Retranchée en son for intérieur, cette petite fille taiseuse grandira, surmontant avec détermination et sérénité de multiples épreuves tout en sachant glaner au passage de petits moments de joie : un parcours marqué par plusieurs grandes ruptures.
Contrainte de gagner la vie familiale comme vendeuse ambulante dès l'âge de dix ans, elle rompra les ponts à vingt ans avec une mère autoritaire et mal aimante, préférant se retrouver à la rue à enchaîner courageusement les petits boulots. Elle décidera quelques années plus tard, contre l'avis de tous, de garder et d'élever seule son enfant au prix de tous les sacrifices et, si elle trouvera enfin à la quarantaine un emploi de cuisinière épanouissant, elle devra chasser sa fille Marzia de chez elle, se retrouvant seule à nouveau...
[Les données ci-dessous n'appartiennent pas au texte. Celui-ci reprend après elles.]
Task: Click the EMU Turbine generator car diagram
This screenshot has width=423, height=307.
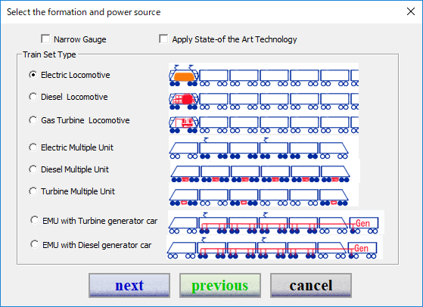Action: [276, 222]
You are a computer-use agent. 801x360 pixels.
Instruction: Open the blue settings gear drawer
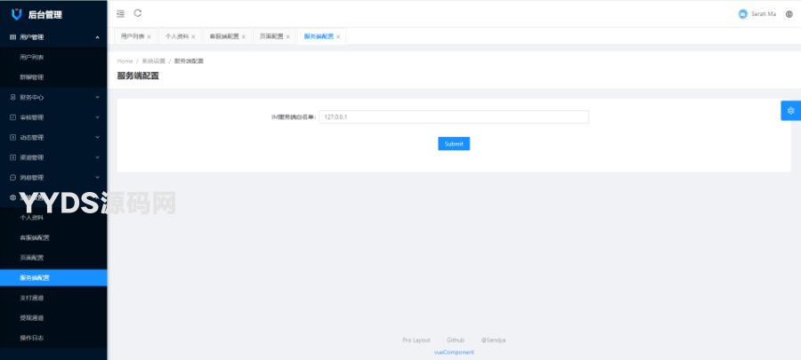click(x=790, y=110)
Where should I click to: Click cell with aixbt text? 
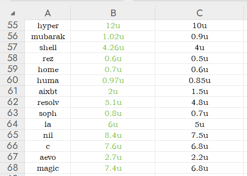coord(48,91)
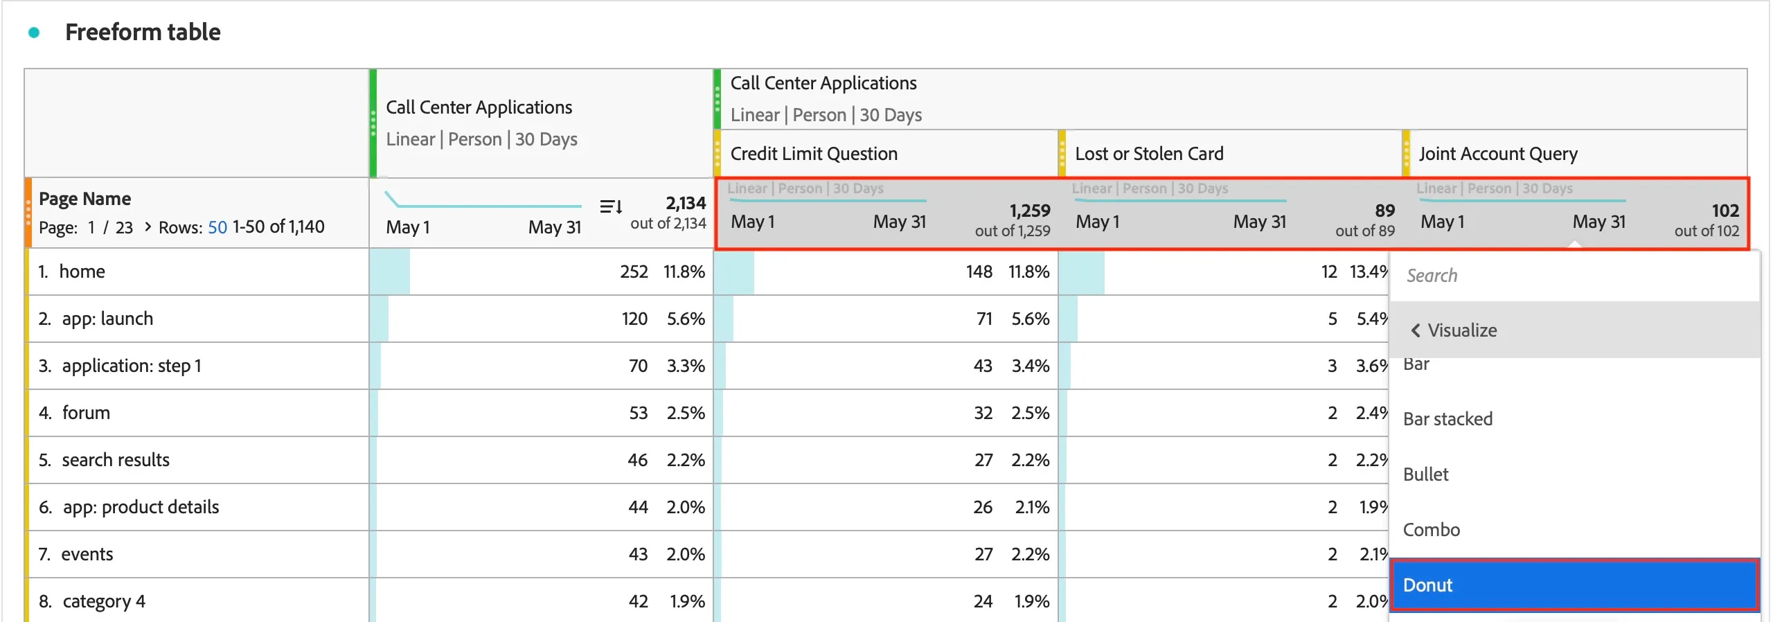Open the rows-per-page selector showing 50
This screenshot has height=622, width=1773.
coord(217,227)
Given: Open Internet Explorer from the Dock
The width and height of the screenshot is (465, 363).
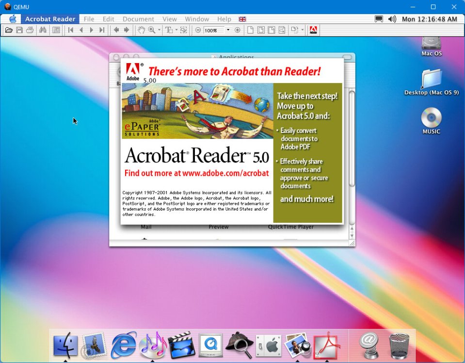Looking at the screenshot, I should pyautogui.click(x=123, y=346).
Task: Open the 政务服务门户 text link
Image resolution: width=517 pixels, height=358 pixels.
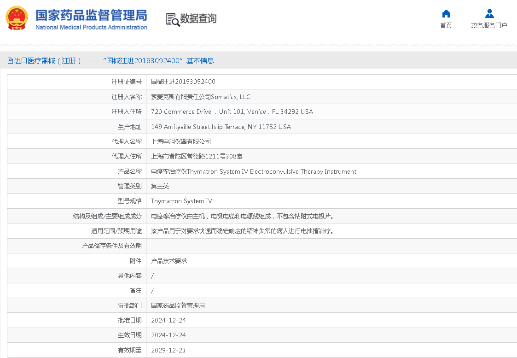Action: 489,25
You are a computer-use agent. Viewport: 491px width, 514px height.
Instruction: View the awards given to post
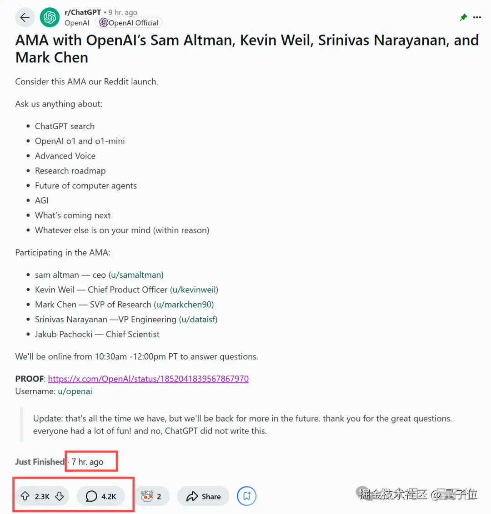pos(152,496)
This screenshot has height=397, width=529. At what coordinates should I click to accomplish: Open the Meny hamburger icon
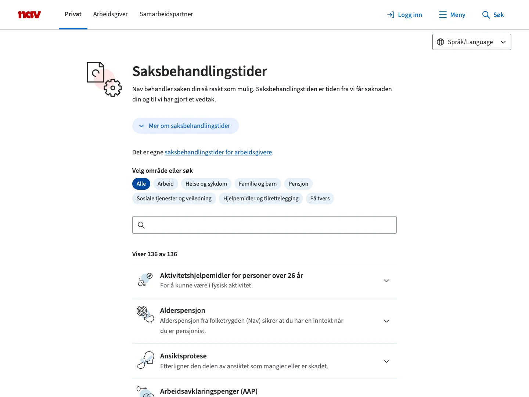(443, 15)
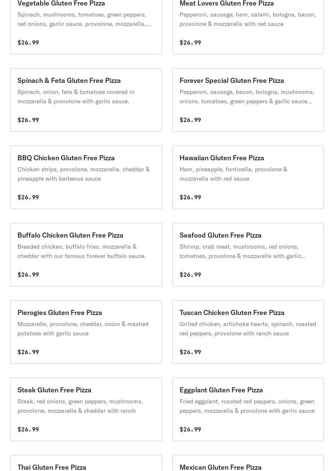334x471 pixels.
Task: Open Buffalo Chicken Gluten Free Pizza
Action: [70, 235]
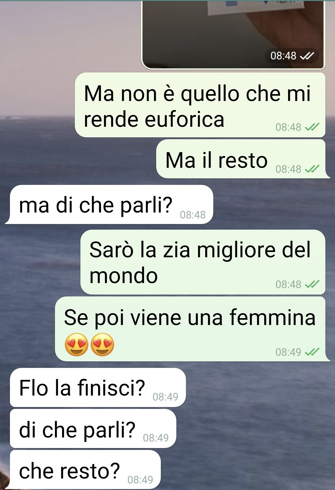The width and height of the screenshot is (335, 490).
Task: Open the photo message sent at 08:48
Action: pyautogui.click(x=233, y=35)
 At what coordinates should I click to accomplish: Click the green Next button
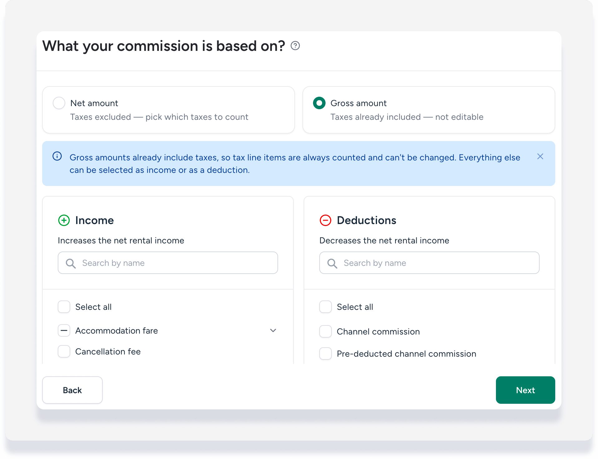526,390
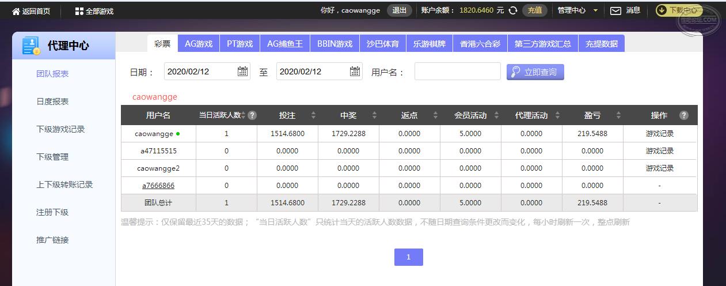Image resolution: width=726 pixels, height=286 pixels.
Task: Sort table by 中奖 column
Action: 374,115
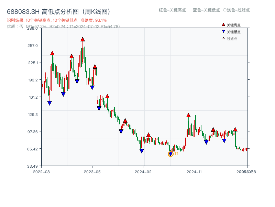This screenshot has width=275, height=207.
Task: Open the 688083.SH chart title
Action: pyautogui.click(x=58, y=11)
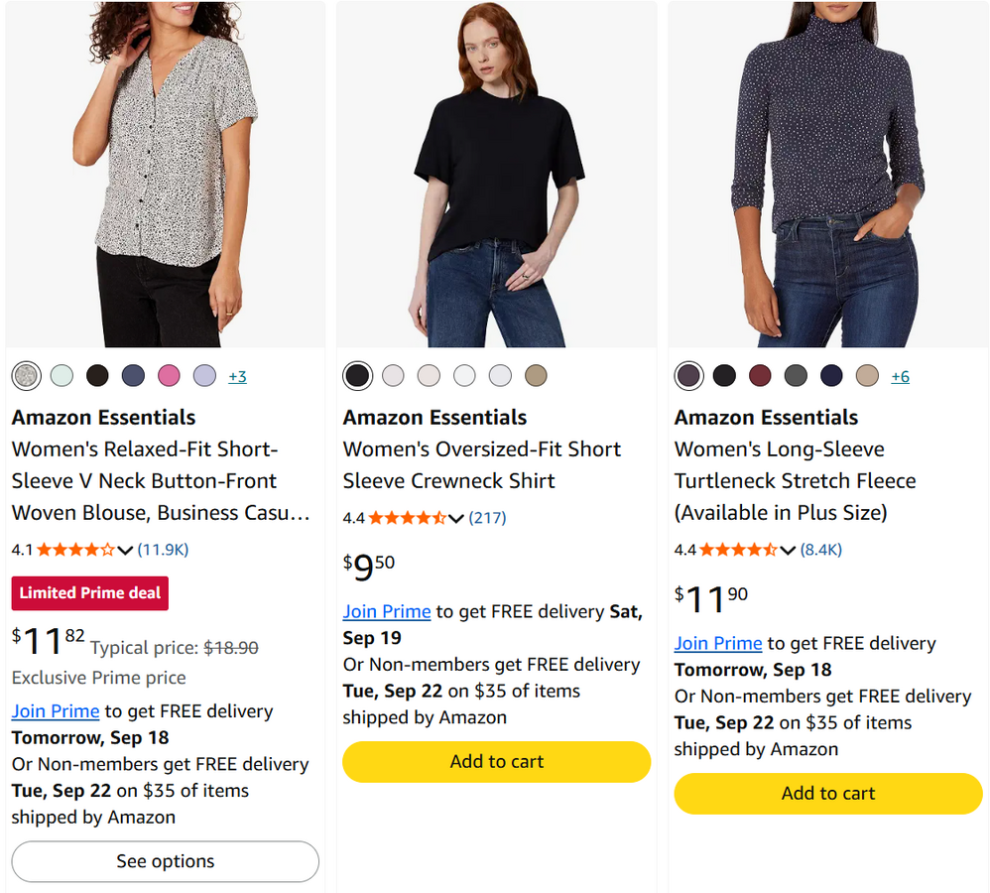
Task: Open rating dropdown arrow beside the 217 reviews
Action: click(456, 519)

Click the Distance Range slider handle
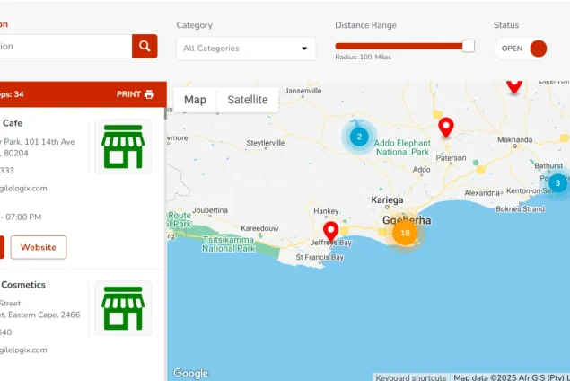point(468,46)
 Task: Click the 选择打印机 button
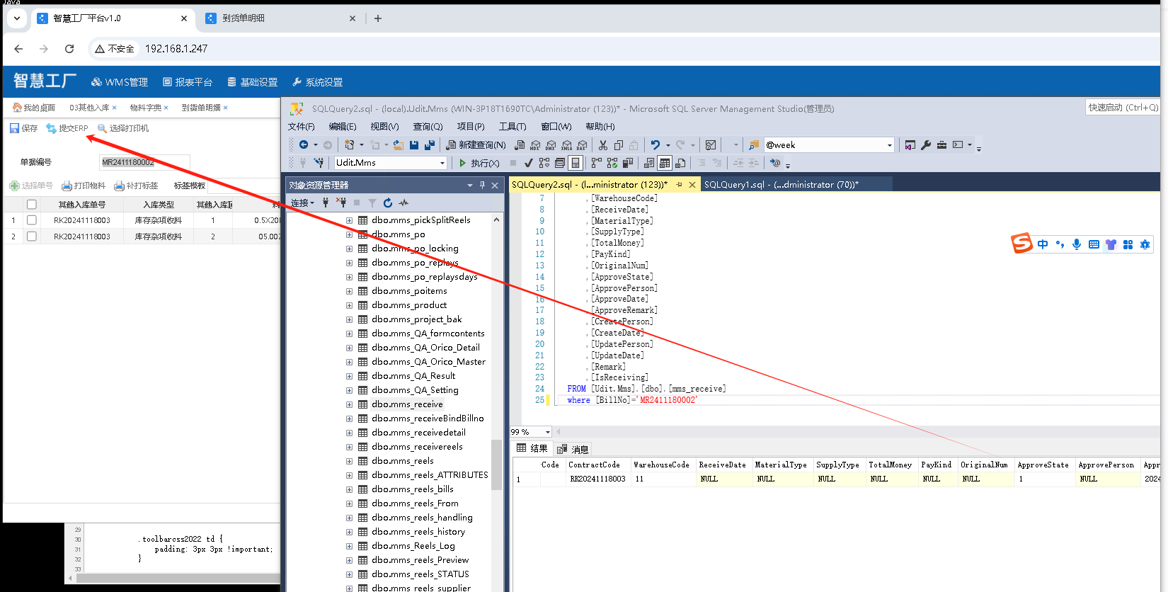click(123, 128)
Tullia, avec le recul des années, nous fait le récit de sa vie, soulignant rétrospectivement les épisodes qui furent pour elle les plus durs ou les plus heureux, et introduisant dans ses descriptions une certaine distance comique. Elle nous raconte cette histoire au passé simple dans une langue grammaticalement très correcte aux formulations souvent recherchées, ce qui semble étrange pour une héroïne ayant quitté l'école à dix ans. Même si, amoureuse des mots, elle a enrichi son vocabulaire à force de curiosité et d'observation, elle n'a en effet commencé à lire des romans et à fréquenter les grands écrivains qu'à quarante ans passés. Et l'on peut penser que cette histoire a été écrite par une héroïne devenue ensuite écrivaine. Se terminant par un remerciement au Professeur (1) qui nous ramène soudainement au présent de la narratrice, le chapitre "Les livres" le laisse supposer (2) :
«Je lui dois beaucoup de tout ce que j'ai lu, tout ce que j'ai écrit, et quelques mots nouveaux me concernant. / Gli devo molto di quello che ho letto, tutto di quello che ho scritto, e qualche parol anuova, riferita a me.»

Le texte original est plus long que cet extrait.